WHAT IS NEEDED: After finding the line containing "Viewport: 1122px width, 707px height." below, please output that line and each following one through the line containing "Open the Réglages du serveur tab", exactly as written.

===== DATA FOR ANALYSIS

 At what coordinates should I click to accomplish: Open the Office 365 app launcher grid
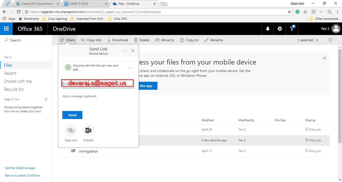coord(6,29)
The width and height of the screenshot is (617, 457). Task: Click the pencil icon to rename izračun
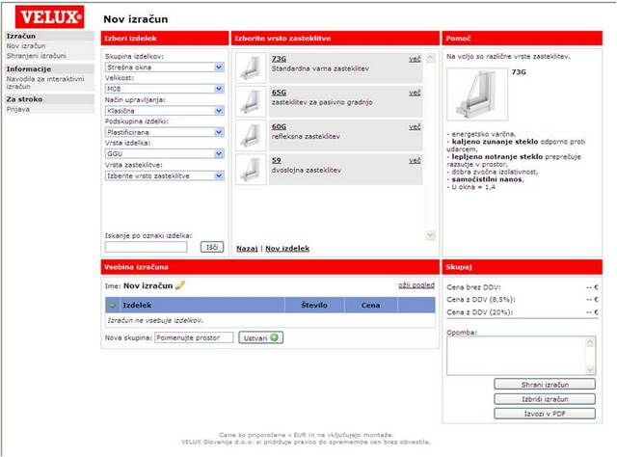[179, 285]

==========
===== DATA FOR ANALYSIS

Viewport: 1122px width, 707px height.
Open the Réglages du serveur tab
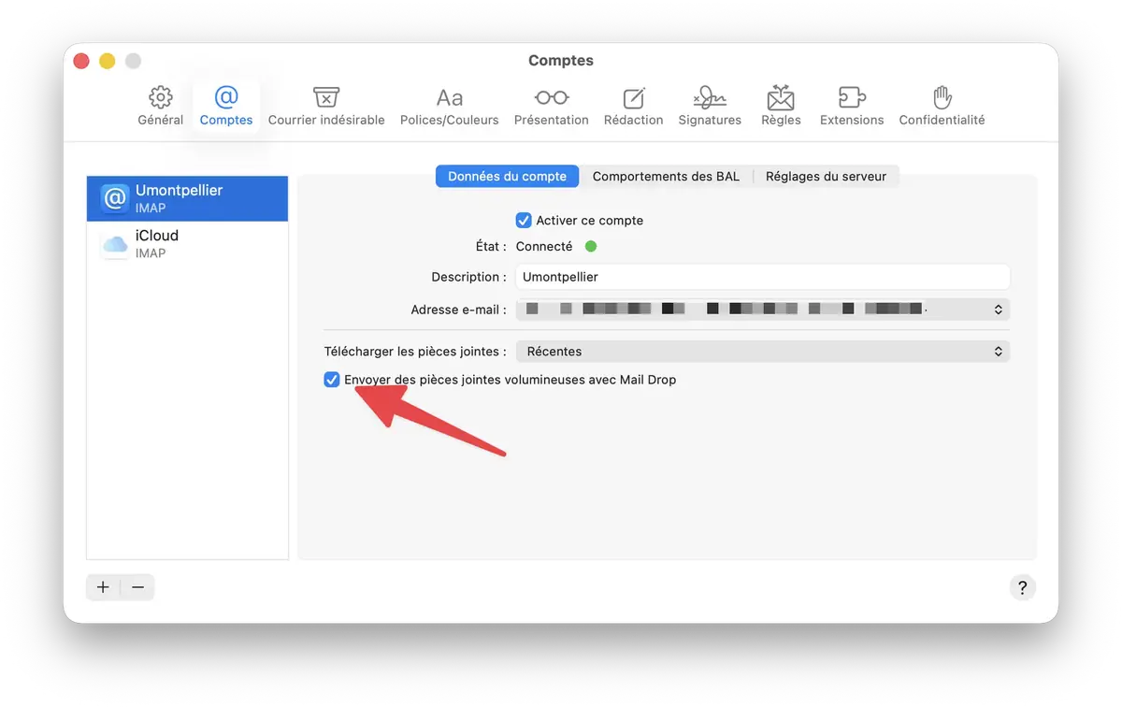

==========
===== DATA FOR ANALYSIS

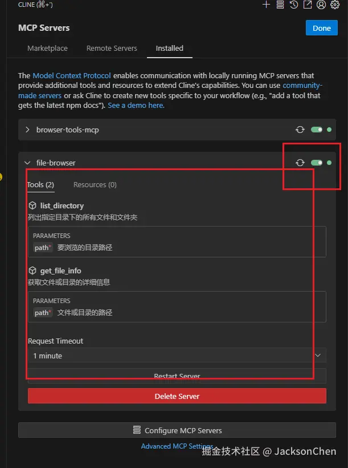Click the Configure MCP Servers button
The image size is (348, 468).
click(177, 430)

==========

ANSWER:
Viewport: 1122px width, 707px height.
Open the Réglages du serveur tab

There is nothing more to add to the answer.